BEGIN

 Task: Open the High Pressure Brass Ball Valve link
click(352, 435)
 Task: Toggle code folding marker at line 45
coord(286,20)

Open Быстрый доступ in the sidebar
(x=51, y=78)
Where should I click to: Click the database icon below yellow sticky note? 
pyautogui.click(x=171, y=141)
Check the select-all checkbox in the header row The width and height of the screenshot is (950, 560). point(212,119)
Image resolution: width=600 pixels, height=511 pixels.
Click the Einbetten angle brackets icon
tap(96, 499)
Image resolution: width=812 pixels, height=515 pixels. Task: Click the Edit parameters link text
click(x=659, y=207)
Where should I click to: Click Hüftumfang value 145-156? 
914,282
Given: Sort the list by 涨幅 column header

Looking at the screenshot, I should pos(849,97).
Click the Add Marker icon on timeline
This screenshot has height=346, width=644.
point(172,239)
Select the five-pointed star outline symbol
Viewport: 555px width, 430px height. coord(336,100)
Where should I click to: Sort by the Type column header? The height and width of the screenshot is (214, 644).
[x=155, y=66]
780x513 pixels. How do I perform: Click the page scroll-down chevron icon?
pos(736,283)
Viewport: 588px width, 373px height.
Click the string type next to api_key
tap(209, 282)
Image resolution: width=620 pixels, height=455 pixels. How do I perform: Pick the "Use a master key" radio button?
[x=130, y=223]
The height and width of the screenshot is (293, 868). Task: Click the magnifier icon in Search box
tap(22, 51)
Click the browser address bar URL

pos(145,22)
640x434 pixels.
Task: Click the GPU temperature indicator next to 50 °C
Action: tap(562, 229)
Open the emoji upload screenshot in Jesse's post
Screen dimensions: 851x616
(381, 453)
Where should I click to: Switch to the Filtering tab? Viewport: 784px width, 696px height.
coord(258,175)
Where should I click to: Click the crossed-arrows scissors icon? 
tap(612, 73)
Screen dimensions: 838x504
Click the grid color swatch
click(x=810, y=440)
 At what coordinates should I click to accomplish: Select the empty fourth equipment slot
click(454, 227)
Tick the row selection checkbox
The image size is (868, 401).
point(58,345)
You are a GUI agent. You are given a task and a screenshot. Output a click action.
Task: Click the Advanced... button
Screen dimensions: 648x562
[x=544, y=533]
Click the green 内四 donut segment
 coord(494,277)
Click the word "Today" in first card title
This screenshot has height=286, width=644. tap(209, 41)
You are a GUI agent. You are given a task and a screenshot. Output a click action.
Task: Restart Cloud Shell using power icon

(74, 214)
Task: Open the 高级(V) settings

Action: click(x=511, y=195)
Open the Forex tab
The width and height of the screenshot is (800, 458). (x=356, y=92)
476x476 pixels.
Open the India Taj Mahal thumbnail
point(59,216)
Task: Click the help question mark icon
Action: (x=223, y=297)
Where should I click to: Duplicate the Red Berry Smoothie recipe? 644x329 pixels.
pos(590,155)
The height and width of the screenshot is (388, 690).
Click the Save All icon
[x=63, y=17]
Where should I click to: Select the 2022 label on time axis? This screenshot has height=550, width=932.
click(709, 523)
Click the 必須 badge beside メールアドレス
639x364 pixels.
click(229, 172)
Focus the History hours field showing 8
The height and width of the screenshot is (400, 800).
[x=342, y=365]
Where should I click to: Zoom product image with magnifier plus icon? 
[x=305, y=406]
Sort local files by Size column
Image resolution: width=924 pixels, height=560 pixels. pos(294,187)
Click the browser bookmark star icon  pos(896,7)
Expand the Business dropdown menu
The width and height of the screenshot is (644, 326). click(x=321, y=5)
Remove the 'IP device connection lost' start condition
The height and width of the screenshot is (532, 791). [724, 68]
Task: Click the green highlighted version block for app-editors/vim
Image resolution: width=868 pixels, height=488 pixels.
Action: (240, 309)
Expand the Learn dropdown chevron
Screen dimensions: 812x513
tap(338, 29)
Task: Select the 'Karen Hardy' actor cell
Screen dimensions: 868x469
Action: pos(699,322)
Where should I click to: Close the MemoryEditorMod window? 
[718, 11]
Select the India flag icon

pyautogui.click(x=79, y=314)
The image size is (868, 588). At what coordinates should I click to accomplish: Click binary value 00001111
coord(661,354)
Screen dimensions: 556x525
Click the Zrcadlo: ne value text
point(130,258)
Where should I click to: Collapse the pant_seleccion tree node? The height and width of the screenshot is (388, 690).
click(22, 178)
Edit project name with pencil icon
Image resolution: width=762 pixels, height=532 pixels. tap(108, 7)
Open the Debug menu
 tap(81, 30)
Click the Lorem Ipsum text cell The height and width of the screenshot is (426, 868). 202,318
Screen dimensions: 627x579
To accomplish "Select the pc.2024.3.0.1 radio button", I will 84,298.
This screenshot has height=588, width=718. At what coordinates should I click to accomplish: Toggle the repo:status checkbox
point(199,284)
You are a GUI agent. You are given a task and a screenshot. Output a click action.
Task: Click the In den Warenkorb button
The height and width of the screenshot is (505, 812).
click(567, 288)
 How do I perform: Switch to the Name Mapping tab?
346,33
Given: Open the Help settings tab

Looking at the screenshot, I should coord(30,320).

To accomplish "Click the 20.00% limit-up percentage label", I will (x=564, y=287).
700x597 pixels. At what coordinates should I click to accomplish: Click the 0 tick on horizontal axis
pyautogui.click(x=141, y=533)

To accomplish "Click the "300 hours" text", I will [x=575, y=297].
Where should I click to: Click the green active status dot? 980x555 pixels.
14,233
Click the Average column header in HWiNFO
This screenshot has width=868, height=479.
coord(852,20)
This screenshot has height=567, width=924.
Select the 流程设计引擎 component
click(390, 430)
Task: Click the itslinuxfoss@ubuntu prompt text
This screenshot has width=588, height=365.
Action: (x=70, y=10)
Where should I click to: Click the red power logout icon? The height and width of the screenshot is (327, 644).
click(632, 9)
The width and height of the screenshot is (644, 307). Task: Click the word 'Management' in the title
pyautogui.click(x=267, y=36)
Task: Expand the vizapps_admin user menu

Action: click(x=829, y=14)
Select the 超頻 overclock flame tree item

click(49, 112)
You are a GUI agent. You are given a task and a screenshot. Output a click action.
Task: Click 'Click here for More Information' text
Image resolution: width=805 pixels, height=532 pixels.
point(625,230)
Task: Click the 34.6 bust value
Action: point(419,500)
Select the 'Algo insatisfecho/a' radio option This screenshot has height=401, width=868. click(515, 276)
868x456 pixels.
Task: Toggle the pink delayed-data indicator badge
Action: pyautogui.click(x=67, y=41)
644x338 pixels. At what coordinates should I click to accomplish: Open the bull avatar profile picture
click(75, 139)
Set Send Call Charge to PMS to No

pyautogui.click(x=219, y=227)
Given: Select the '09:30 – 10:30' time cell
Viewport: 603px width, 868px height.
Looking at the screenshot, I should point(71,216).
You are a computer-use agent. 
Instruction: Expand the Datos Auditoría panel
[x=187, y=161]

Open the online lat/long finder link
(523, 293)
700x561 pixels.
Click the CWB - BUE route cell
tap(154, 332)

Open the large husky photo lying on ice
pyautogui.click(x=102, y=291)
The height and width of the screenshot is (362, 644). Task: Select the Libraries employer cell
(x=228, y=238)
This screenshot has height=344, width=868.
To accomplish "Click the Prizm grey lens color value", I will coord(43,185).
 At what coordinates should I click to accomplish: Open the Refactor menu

END

> _ACTIVITY_: In the entries above, find each line with the word "will" and return it.

> _ANSWER FOR THE TASK_:
To accomplish "Select the pc.2024.3.0.1 radio button", I will 84,298.
To accomplish "Click the 20.00% limit-up percentage label", I will (x=564, y=287).
To accomplish "Click the "300 hours" text", I will [x=575, y=297].
To accomplish "Click the Prizm grey lens color value", I will coord(43,185).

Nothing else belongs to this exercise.